As a Redwood Football Parent and longtime supporter and contributor to the Bark, I am disappointed and dismayed at a recent article in the Bark related to Redwood Football.
The article, an opinion piece written by Lucy Tantum titled: Football contradicts educational goals of school.
The article is biased and under-researched. With its inflammatory headline, it suggests that Redwood Football should be canceled in order to meet the educational goals of school. Lucy further suggests that “By fielding a football team, the school is permitting football players to subject themselves to the chance of long-term brain damage”.
Has Lucy ever attended a Redwood football game? Has she done any research into the new on-field rules that penalize teams for head-to-head contact?
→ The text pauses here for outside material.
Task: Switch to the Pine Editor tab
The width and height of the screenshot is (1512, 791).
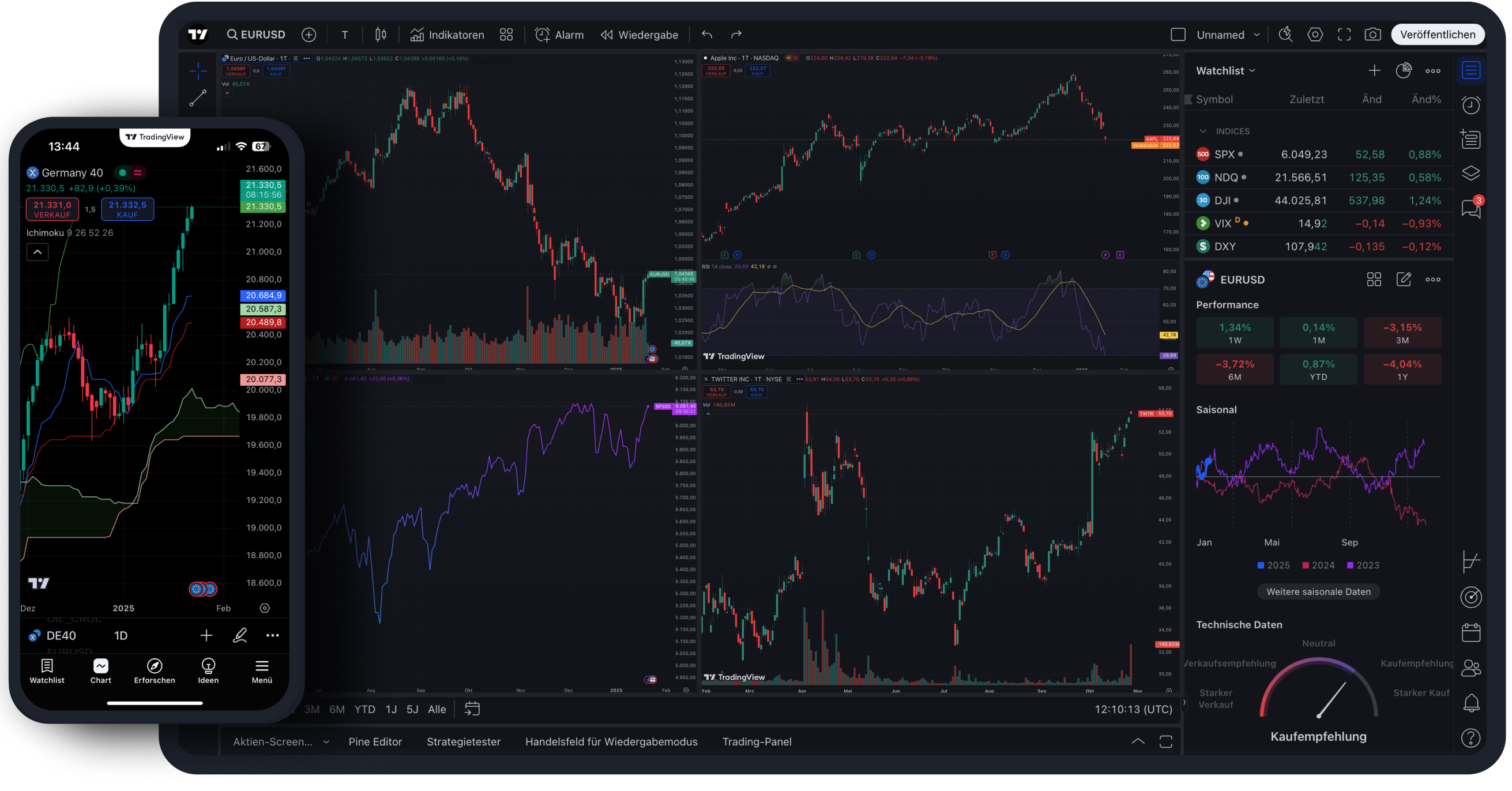Action: pyautogui.click(x=375, y=742)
Is she aware that every Redwood Football player has the opportunity to receive concussion testing prior to the season as a baseline for assessment by a medical professional if they believe they have suffered a concussion? Does she know that Redwood’s Varsity Football team has only suffered one concussion this season and that it was in no way related to football?
All high school sports come with some risk of injury. Team sports also instill discipline, teamwork, responsibility and respect. They create community for students to expand their network of friends and provide a sense of identity. They teach incredibly valuable life lessons; grace in defeat (or victory), learning from experience, and looking for the good in challenging situations. Perhaps most importantly, they provide physical conditioning, and self-esteem to teenagers living in a society challenged with obesity, bullying and underage drug and alcohol abuse.
To provide some balance to the original article, I have pulled some other statistics for you and the Bark readers to consider:
One, the leading cause of death in teenagers is driving. In 2010, about 2,700 teens ages 16 to 19 in the US were killed and almost 282,000 were treated in Emergency Rooms for injuries suffered in motor vehicle crashes.
Second, more female students suffer catastrophic injuries nationally from cheerleading than any other sport.
Third, since 2000 there has been a fivefold increase in the number of serious shoulder and elbow injuries among youth baseball and softball players.
Fourth, among athletes ages 5 to 14, 28 percent of percent of football players, 25 percent of baseball players, 22 percent of soccer players, 15 percent of basketball players, and 12 percent of softball players were injured while playing their respective sports.
Considering these facts, one might conclude that all school sports should be banned to prevent injury, and students should not be allowed to drive to/from school. Clearly, these suggestions would (and should) cause outrage.
On balance, the benefits of playing high school football (or any team sport) in a well-managed program far outweigh the risks. A student’s decision to participate in any high school sport should be based on facts and not be coerced or influenced by inflammatory, one-sided articles in the student paper.